Three Insights or Beer for the Dream

Life is as a dream

There is a great wholeness or totality

It is empty






We walked on the sidewalk near the stonewall enclosed river through the little town from one bar to another. Speaking of tipsy thoughts about mind and being. He seemed to be the center man as I was on the periphery, I listened and added little to the conversation. At one point something was said that stuck out in my mind, I was able to talk to him directly about it when we sat down at the next bar. He said, “even though we are in prison, at least they serve beer here”.


I brought up his statement after the group ordered drinks, and asked what he had meant by it. He sipped, and looked up, speaking about a feeling that kept returning to him lately.
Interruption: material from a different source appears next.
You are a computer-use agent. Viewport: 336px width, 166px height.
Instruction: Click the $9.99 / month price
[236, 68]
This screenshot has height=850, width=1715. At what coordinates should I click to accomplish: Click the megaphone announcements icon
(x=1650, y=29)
He said, “I have been feeling like this is all a dream, that life is a dream, and I am trapped in a vacation, or a prison”. It is interesting to note that the tone of the first statement and his explanation elicited laughter from those who heard it. And the conversation was for the most part light and funny somehow.
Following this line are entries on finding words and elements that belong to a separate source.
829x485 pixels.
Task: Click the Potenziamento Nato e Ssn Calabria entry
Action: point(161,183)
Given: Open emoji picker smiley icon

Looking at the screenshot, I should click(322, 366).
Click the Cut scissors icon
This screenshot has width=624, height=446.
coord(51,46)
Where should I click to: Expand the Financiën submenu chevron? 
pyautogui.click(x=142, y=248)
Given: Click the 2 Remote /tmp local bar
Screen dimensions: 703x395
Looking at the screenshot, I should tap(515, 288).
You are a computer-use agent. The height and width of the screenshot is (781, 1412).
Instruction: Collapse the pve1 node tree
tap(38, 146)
To try and describe what it is like to feel that life is as a dream, I have tried to understand from an intellectual basis. It is just shy of the feeling of deja vu, where the film over consciousness lends a glare of unreason, doubt perhaps, and a somewhat whimsical sense of finitude and transitoryness. This is how it was described to me. That it is near to the feeling that everyone gets, of everything being ok, present there with a smile, and foggy silent mind. 


These descriptions that were shared with me took me on a bit of a trip trying to get to the root of something that I now believe was personal and not very universal. Although I have found the theme of life as a dream in Buddhist and Hindu literature, as well as poets of all ilk, it is quite a different thing to have the actual experience for oneself. Also, to claim that life is a dream is very different from the description of feeling life is dreamlike. Which brings up another point, one of desiring the experience of feeling the dreamlike quality. I don’t know how to create the experience, and I haven’t heard of anyone needing to defend the belief that life is a dream. Perhaps the seer’s of this insight don’t feel the need to defend it.


One more clue was given that first night sipping pilsners at that bar table, “I look out and see a reality that has form and is material, you can touch it and move it. But my eyes seem off, or just slightly different, I see a shimmer or something, a tinge of fog that makes me feel this way. It’s hard to describe, but it just doesn’t seem real to me, and it makes me feel that it has no meaning”.


I often think about life as a dream, I think about the meaning of such a feeling. I think about the feeling and try to compare it to ones I have had. I often wonder to myself if I really would like to have the understanding, or the feeling … Do I really want to know, really see … that life is a dream?